Walk for Awareness march in Adelaide, SA, in February 2023. Photo: Elena Pochesneva

The referendum on establishing an Indigenous Voice to Parliament has been set for October 14, so we only have a matter of weeks to speak with Australians about why a ‘Yes’ vote will be good for the nation.

We believe the case can be made that supporting the Voice is a responsible investment issue and should be viewed through this prism, in addition to being a positive social change. Put simply, we believe it will improve investment outcomes.

The way investment markets function is ultimately a reflection of the society they serve. As such, well-functioning markets should be underpinned by a fair, equitable and inclusive society that embraces diversity and doesn’t exploit one group at the expense of others. Without these conditions in place, we cannot reach our potential, either culturally, socially or economically.

Unfortunately, Australia’s history of indigenous reconciliation has not created a fair and equal society. A litany of statistics show that First Nations people continue to have poorer health, housing, educational, employment and incarceration outcomes than the rest of the nation.

This is largely the result of systemic exclusion since white settlement, with laws designed to disempower and disenfranchise traditional owners. This approach was all too successful:  from the concept of ‘terra nullius’ erasing their ownership of this land, assimilation policies, through to the failure of successive governments to make a treaty, First Nations peoples have been silenced and sidelined for over 230 years.

The underlying unfairness of these laws has at times affected the relationship between corporate Australia and First Nations people. The destruction of the Juukan Gorge in Western Australia was the most visible (and dramatic) example of companies suffering legal, reputational and financial consequences as a result of conflict between traditional owners and corporates, in this case big mining companies. Through a series of events such as these, traditional owners have suffered ongoing pain, irreparable damage to sacred sites and continued disempowerment.

The best chance we have of addressing the disparity and disempowerment of traditional owners is by working with them to design a system that works for them. Such a system would embed the principle of free, prior and informed consent. It would include traditional owners in projects from day one and allow them to help shape the project and avoid sacred sites. It would allow for self-determination and make them partners at the table when projects are planned.

So, how do we fix this fractured system? To start, we must listen to the people who have been dispossessed. When Australia asked Aboriginal and Torres Strait Islanders how to move forward with a more meaningful reconciliation, they told us. The Uluru Statement from the Heart asked for a constitutionally enshrined advisory body – one that would work alongside government to address indigenous challenges with indigenous solutions.

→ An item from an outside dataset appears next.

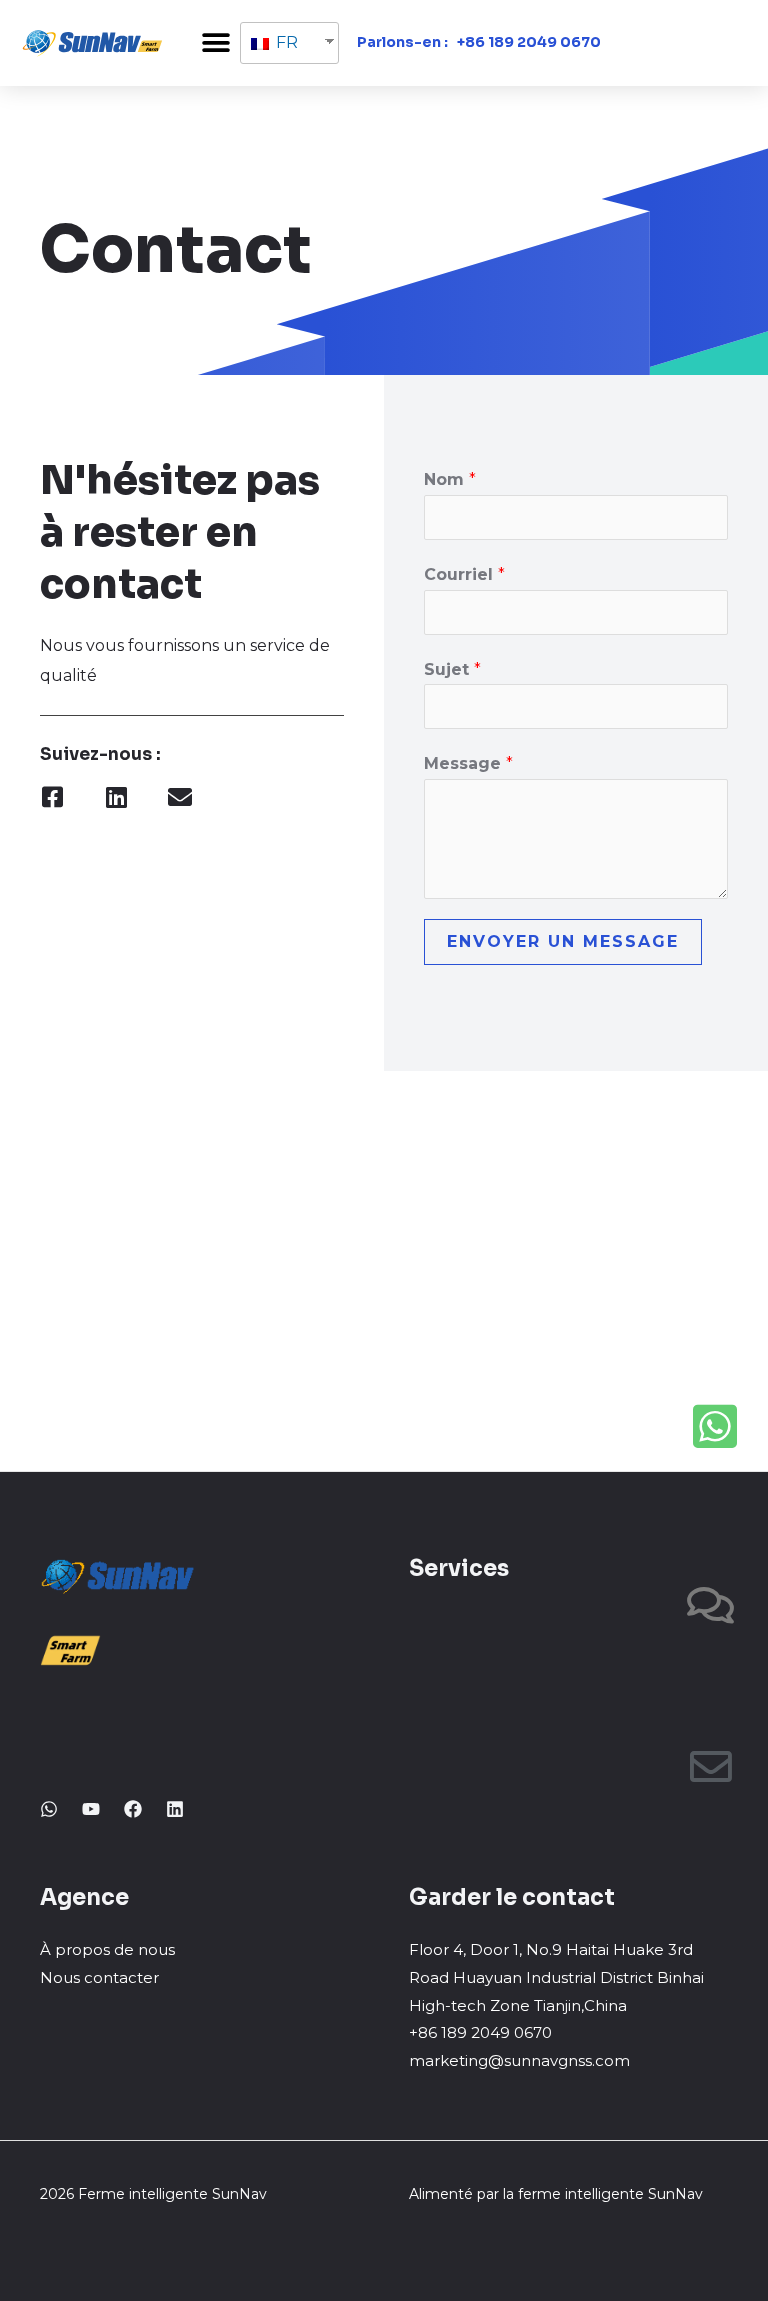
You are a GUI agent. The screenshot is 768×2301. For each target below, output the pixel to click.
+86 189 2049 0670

If we reject this proposal for a Voice, we also reject an opportunity to address some of the flaws built into the fabric of this nation, including the assumptions that underpin the Constitution, by which governments know best, and have no requirement to listen to the views of the people they are governing.

Today, the significant gaps in education, life expectancy, health and opportunities between Indigenous and non-Indigenous Australians are bound up with the persistent failure to consider Indigenous viewpoints. We therefore need a mechanism that guarantees their right to be heard by the government of the day.

Constitutional recognition of Australia’s First Nations people, and the establishment of a permanent voice to parliament, are the starting point for addressing these inequalities.

The permanence of the Voice is the key – it will not be subject to the whims of successive governments, but instead provide a consistent presence whenever the future of our country is discussed.

Investors should welcome such a level of certainty.  It’s not long ago that Australian companies and investors were crying out for climate change policy certainty, so that we could get on with the work of decarbonisation. We know the difficulty of making business and investment decisions when the goalposts are always moving. The same goes for reconciliation.

Against this background, elevating Aboriginal and Torres Strait Islander voices can only improve the social and economic cohesion of our nation. By giving these voices a platform to contribute their unique perspectives, and by creating a forum to hear their views, we will have an opportunity to fix long-standing, systemic issues created by inequality, racism and exclusion.

We have an urgent challenge and a unique opportunity to create a more stable society, an economy that better positions us for successful investment outcomes, and to be better Australians.

Kate Turner is global head of responsible investment and Belinda White is responsible investment specialist at First Sentier Investors. The article reflects the personal views of the authors and not necessarily those of their employer.